Após de certa forma inovar no documentário
Coração Vagabundo, fugindo do formato básico de depoimentos recontando a vida do artista,
Fernando Grostein Andrade flerta com uma polêmica do gênero: até que ponto pode-se usar o cinema como defesa de uma tese. Em
Quebrando o Tabu não vemos um documentário isento, onde a intenção é discutir um tema. Andrade nos apresenta seu ponto de vista: é preciso descriminalizar a
maconha. Ponto. Todo o filme serve apenas para tentar nos provar o porquê.
Não que isso seja totalmente um problema.
Michael Moore sempre fez isso e já ganhou até Oscar. Mas, é preciso ter em mente a proposta do filme, para não exigir dele mais do que possa nos dar. Não se trata aqui também de ser a favor ou contra o ponto de vista exposto, mas de uma análise da forma como ele foi construído.
Quebrando o Tabu é, antes de tudo, corajoso ao trazer um tema verdadeiramente tabu no mundo, e mostrar através de exemplos que este não é o caminho. Por vezes de forma ingênua, é verdade, principalmente em sua conclusão quando diz que em 1971 os Estados Unidos declararam guerra à droga e agora era hora do mundo declarar paz. Ainda assim, é uma postura honesta deixar tão claro o seu posicionamento e buscar expor os fatos que considera importantes. O perigo é apenas na manipulação desses fatos e na possível confusão dos espectadores ao não ouvir o outro lado.
--- --- ---
[Enunciado 1]
Repita literalmente a parte da crítica sobre Quebrando o Tabu que vai de "Quebrando o Tabu é, antes" até "o outro lado.".
[Enunciado 2]
Retome a crítica sobre Quebrando o Tabu e prossiga com o texto a partir da última frase apresentada.
As linhas seguintes são material independente da crítica sobre Quebrando o Tabu.

[Dados fornecidos]
--- --- ---
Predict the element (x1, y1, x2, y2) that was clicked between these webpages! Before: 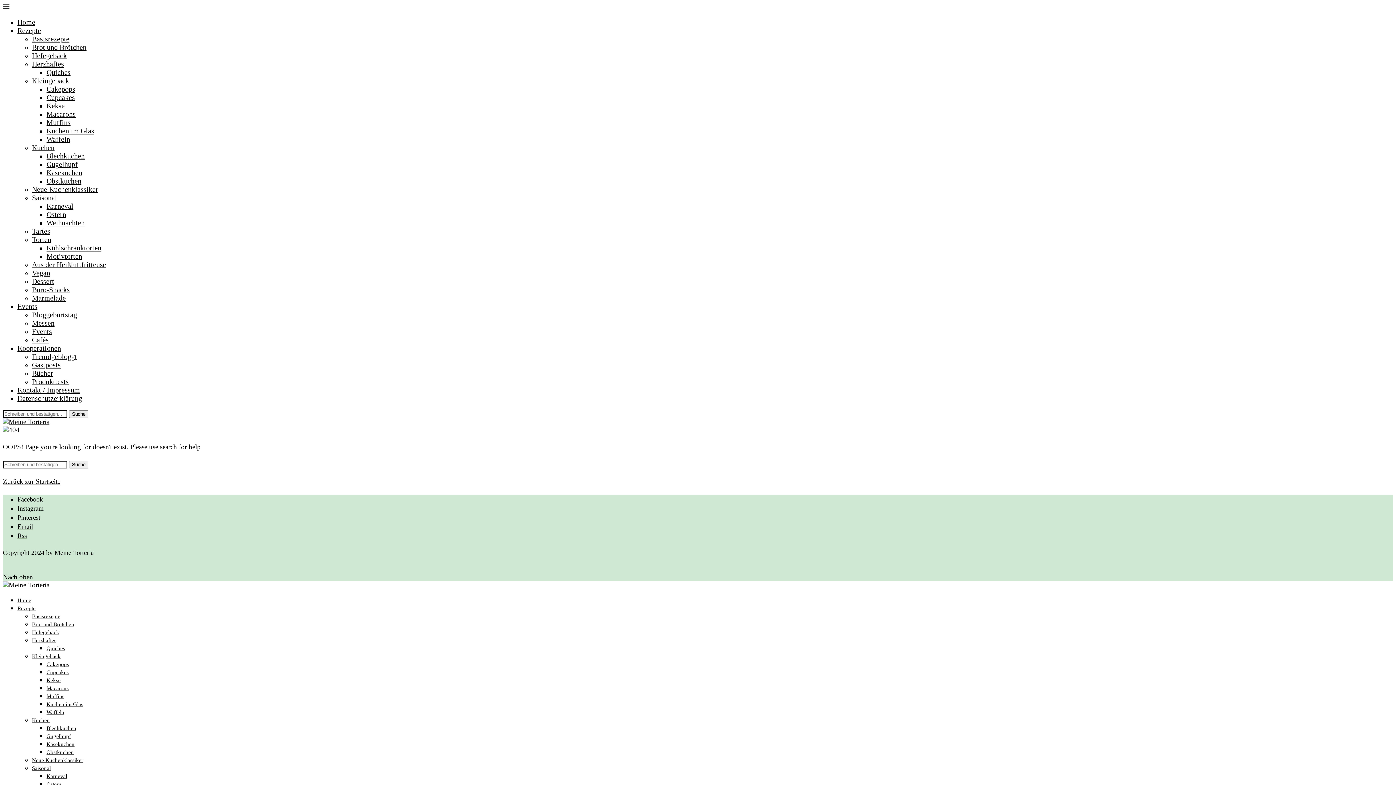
--- --- ---
[Resposta 1]
Quebrando o Tabu é, antes de tudo, corajoso ao trazer um tema verdadeiramente tabu no mundo, e mostrar através de exemplos que este não é o caminho. Por vezes de forma ingênua, é verdade, principalmente em sua conclusão quando diz que em 1971 os Estados Unidos declararam guerra à droga e agora era hora do mundo declarar paz. Ainda assim, é uma postura honesta deixar tão claro o seu posicionamento e buscar expor os fatos que considera importantes. O perigo é apenas na manipulação desses fatos e na possível confusão dos espectadores ao não ouvir o outro lado.

[Resposta 2]
Tendo o ex-presidente e sociólogo
Fernando Henrique Cardoso como fio condutor do filme, Andrade vai buscar na história a certeza de que o homem sempre utilizou drogas, mais ou menos leves para se divertir, afirmar posições ou simplesmente se impor diante de um grupo. Simplesmente proibir e perseguir usuários não seria, então, a melhor solução para nada. E também na história tínhamos o exemplo da Lei Seca nos Estados Unidos que abriu espaço para o surgimento de figuras como Al Capone. Andrade usa de dados também para mostrar que a
maconha causa menos mal ao organismo humano que o
tabaco ou o
álcool que são
drogas lícitas.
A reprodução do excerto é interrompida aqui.